(Saved data entries)
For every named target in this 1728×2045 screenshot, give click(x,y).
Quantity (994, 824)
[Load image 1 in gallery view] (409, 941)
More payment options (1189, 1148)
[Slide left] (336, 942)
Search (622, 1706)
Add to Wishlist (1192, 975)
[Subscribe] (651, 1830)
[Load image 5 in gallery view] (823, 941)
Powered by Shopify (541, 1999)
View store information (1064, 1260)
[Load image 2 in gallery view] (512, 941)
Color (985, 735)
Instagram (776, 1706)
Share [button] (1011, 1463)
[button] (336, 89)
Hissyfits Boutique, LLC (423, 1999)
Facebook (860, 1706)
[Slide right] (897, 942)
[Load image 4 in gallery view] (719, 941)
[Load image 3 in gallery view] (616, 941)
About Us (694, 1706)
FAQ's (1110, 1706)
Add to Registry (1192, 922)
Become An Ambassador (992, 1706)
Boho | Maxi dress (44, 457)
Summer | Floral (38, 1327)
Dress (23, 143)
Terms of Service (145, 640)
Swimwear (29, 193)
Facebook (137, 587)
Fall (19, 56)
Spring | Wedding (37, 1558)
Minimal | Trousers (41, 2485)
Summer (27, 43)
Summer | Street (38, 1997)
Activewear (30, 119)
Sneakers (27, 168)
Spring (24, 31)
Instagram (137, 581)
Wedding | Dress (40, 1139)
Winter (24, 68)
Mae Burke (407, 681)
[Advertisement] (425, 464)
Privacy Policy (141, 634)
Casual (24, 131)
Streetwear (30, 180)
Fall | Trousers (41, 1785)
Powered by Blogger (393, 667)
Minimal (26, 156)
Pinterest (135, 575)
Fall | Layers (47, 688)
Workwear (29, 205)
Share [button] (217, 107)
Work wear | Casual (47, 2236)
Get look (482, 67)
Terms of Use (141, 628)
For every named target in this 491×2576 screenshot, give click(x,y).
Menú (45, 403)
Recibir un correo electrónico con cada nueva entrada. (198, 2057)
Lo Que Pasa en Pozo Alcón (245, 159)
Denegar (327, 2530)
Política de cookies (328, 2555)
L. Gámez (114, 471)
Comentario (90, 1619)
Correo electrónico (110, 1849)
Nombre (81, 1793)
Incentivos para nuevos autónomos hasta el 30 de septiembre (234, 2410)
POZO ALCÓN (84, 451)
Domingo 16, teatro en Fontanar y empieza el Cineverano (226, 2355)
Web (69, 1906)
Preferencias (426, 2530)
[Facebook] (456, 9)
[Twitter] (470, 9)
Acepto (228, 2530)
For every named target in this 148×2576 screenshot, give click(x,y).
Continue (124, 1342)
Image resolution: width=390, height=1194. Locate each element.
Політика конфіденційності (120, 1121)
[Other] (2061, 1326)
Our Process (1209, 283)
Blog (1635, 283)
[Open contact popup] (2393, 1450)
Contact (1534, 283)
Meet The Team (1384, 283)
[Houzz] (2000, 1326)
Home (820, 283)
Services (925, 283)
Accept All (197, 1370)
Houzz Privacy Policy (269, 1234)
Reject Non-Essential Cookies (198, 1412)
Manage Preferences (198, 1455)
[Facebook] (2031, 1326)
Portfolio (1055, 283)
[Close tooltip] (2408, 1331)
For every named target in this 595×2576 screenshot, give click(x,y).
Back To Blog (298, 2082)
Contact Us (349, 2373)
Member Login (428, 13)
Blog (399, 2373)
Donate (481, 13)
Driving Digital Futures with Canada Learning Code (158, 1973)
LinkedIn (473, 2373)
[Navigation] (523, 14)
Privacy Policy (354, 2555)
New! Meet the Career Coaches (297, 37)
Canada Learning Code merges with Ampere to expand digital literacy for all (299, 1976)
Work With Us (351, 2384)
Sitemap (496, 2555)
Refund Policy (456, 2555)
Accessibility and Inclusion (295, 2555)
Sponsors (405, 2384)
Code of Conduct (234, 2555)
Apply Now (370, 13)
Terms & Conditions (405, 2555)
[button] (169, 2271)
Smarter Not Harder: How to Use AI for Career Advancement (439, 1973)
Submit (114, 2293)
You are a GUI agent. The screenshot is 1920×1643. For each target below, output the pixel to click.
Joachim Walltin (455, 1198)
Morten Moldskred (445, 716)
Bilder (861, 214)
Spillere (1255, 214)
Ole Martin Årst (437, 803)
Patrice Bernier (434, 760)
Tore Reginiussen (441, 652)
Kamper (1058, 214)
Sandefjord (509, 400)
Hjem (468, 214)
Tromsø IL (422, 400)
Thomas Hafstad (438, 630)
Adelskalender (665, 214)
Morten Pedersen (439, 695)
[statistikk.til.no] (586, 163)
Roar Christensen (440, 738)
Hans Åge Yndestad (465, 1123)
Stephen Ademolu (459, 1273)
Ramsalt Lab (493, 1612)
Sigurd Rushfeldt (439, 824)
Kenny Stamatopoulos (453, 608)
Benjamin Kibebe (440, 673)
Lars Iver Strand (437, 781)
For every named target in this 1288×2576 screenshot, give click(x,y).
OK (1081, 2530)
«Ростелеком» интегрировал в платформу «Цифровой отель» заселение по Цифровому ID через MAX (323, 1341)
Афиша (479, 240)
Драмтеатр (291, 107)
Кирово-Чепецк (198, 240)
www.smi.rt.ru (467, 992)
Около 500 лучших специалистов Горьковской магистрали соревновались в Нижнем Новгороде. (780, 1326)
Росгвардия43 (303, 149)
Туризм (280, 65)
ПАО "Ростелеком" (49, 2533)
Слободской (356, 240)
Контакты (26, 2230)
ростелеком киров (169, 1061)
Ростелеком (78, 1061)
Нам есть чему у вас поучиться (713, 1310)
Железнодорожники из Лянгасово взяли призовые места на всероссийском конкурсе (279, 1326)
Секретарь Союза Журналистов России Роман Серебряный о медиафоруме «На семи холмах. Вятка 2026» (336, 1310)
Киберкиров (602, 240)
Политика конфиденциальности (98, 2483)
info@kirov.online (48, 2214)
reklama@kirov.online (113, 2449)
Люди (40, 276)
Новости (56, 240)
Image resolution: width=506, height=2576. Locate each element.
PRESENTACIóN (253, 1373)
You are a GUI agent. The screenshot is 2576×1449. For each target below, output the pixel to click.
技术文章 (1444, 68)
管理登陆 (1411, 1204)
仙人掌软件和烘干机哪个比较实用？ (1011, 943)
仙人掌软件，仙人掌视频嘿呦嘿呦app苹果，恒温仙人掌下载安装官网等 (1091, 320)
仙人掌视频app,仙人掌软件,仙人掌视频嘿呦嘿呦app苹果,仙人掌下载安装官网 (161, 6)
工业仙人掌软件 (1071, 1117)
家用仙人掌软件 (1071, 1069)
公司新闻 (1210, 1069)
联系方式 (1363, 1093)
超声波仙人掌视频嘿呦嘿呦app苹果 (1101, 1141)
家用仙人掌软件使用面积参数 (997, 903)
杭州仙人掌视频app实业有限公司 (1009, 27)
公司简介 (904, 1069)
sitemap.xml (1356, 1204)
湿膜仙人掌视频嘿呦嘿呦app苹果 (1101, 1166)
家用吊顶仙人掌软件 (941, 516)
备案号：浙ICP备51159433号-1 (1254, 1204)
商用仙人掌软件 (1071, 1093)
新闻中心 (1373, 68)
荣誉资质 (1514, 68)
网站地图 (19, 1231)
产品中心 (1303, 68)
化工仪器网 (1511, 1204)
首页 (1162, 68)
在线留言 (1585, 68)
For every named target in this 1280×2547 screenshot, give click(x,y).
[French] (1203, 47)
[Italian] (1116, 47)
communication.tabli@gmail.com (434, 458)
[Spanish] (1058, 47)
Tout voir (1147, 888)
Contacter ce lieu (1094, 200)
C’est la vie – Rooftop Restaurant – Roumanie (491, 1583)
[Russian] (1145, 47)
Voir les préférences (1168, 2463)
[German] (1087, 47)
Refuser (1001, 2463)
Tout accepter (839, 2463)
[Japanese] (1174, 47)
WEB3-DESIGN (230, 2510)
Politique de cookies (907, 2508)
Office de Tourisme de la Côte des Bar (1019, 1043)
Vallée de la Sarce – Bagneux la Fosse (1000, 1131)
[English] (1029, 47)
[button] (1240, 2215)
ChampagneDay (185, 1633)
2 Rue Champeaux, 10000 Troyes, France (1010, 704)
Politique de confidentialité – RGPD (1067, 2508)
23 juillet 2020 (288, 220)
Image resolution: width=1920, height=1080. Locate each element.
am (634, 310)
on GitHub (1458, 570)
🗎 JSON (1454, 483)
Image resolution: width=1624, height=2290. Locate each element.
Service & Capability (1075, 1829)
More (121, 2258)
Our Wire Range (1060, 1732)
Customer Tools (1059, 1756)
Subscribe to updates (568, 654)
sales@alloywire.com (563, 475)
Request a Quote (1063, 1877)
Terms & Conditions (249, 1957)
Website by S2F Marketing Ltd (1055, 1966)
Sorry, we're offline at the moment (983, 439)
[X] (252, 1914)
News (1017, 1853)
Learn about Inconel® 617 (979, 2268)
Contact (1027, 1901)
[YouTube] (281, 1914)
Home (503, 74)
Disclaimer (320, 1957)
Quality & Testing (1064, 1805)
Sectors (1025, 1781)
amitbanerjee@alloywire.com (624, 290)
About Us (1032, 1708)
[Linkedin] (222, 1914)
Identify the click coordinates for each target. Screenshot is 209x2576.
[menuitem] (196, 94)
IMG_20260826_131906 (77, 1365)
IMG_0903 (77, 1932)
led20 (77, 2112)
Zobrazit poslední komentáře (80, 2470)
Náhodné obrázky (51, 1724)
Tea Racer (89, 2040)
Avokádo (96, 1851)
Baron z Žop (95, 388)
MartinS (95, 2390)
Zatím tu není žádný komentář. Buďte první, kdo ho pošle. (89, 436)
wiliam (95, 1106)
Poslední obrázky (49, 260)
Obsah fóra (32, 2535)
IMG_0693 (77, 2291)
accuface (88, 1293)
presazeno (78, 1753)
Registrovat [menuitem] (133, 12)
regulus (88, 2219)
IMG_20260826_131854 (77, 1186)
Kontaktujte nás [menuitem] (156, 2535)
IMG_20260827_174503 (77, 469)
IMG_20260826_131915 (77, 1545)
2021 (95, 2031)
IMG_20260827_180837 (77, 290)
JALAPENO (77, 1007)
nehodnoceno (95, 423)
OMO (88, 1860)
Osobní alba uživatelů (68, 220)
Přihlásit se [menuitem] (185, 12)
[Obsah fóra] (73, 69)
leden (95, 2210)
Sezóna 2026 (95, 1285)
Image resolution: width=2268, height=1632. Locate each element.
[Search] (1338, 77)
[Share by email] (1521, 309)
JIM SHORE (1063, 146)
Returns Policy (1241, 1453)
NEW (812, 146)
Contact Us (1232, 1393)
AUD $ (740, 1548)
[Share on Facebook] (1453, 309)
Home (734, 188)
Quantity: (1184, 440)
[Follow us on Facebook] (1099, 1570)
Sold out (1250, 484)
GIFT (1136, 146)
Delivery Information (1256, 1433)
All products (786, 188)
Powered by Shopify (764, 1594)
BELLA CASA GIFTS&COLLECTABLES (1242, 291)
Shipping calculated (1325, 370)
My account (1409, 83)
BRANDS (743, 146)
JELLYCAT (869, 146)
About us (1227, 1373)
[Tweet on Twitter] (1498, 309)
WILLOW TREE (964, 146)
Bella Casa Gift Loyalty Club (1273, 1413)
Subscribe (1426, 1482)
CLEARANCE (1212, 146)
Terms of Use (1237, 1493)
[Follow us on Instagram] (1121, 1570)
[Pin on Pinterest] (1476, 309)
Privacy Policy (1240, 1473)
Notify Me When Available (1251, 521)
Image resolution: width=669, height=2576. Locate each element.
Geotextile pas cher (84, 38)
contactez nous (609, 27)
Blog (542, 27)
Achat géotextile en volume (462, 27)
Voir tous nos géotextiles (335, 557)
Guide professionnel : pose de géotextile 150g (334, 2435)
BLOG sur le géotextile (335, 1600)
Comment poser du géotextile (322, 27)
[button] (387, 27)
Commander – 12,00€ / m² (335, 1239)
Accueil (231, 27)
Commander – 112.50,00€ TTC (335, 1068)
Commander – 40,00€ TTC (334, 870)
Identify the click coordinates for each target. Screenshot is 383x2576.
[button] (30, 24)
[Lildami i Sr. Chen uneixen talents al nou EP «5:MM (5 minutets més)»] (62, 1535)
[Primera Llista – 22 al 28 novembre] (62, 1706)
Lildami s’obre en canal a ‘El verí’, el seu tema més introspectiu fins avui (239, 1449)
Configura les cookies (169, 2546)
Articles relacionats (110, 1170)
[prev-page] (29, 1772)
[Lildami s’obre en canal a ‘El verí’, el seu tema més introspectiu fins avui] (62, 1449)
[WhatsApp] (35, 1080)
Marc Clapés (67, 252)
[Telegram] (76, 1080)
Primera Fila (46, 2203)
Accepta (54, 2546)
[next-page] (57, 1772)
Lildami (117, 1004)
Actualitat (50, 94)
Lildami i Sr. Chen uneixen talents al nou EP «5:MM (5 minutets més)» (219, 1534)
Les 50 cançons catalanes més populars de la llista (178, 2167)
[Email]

PROBLEM REQUIREMENTS>
Your response should hold only an exact copy of the lines above, from the one containing "All products (786, 188)" through the end of the entries.

RESULT OF THIS EXERCISE>
All products (786, 188)
Powered by Shopify (764, 1594)
BELLA CASA GIFTS&COLLECTABLES (1242, 291)
Shipping calculated (1325, 370)
My account (1409, 83)
BRANDS (743, 146)
JELLYCAT (869, 146)
About us (1227, 1373)
[Tweet on Twitter] (1498, 309)
WILLOW TREE (964, 146)
Bella Casa Gift Loyalty Club (1273, 1413)
Subscribe (1426, 1482)
CLEARANCE (1212, 146)
Terms of Use (1237, 1493)
[Follow us on Instagram] (1121, 1570)
[Pin on Pinterest] (1476, 309)
Privacy Policy (1240, 1473)
Notify Me When Available (1251, 521)
Image resolution: width=669, height=2576. Locate each element.
Geotextile pas cher (84, 38)
contactez nous (609, 27)
Blog (542, 27)
Achat géotextile en volume (462, 27)
Voir tous nos géotextiles (335, 557)
Guide professionnel : pose de géotextile 150g (334, 2435)
BLOG sur le géotextile (335, 1600)
Comment poser du géotextile (322, 27)
[button] (387, 27)
Commander – 12,00€ / m² (335, 1239)
Accueil (231, 27)
Commander – 112.50,00€ TTC (335, 1068)
Commander – 40,00€ TTC (334, 870)
Identify the click coordinates for each target. Screenshot is 383x2576.
[button] (30, 24)
[Lildami i Sr. Chen uneixen talents al nou EP «5:MM (5 minutets més)»] (62, 1535)
[Primera Llista – 22 al 28 novembre] (62, 1706)
Lildami s’obre en canal a ‘El verí’, el seu tema més introspectiu fins avui (239, 1449)
Configura les cookies (169, 2546)
Articles relacionats (110, 1170)
[prev-page] (29, 1772)
[Lildami s’obre en canal a ‘El verí’, el seu tema més introspectiu fins avui] (62, 1449)
[WhatsApp] (35, 1080)
Marc Clapés (67, 252)
[Telegram] (76, 1080)
Primera Fila (46, 2203)
Accepta (54, 2546)
[next-page] (57, 1772)
Lildami (117, 1004)
Actualitat (50, 94)
Lildami i Sr. Chen uneixen talents al nou EP «5:MM (5 minutets més)» (219, 1534)
Les 50 cançons catalanes més populars de la llista (178, 2167)
[Email]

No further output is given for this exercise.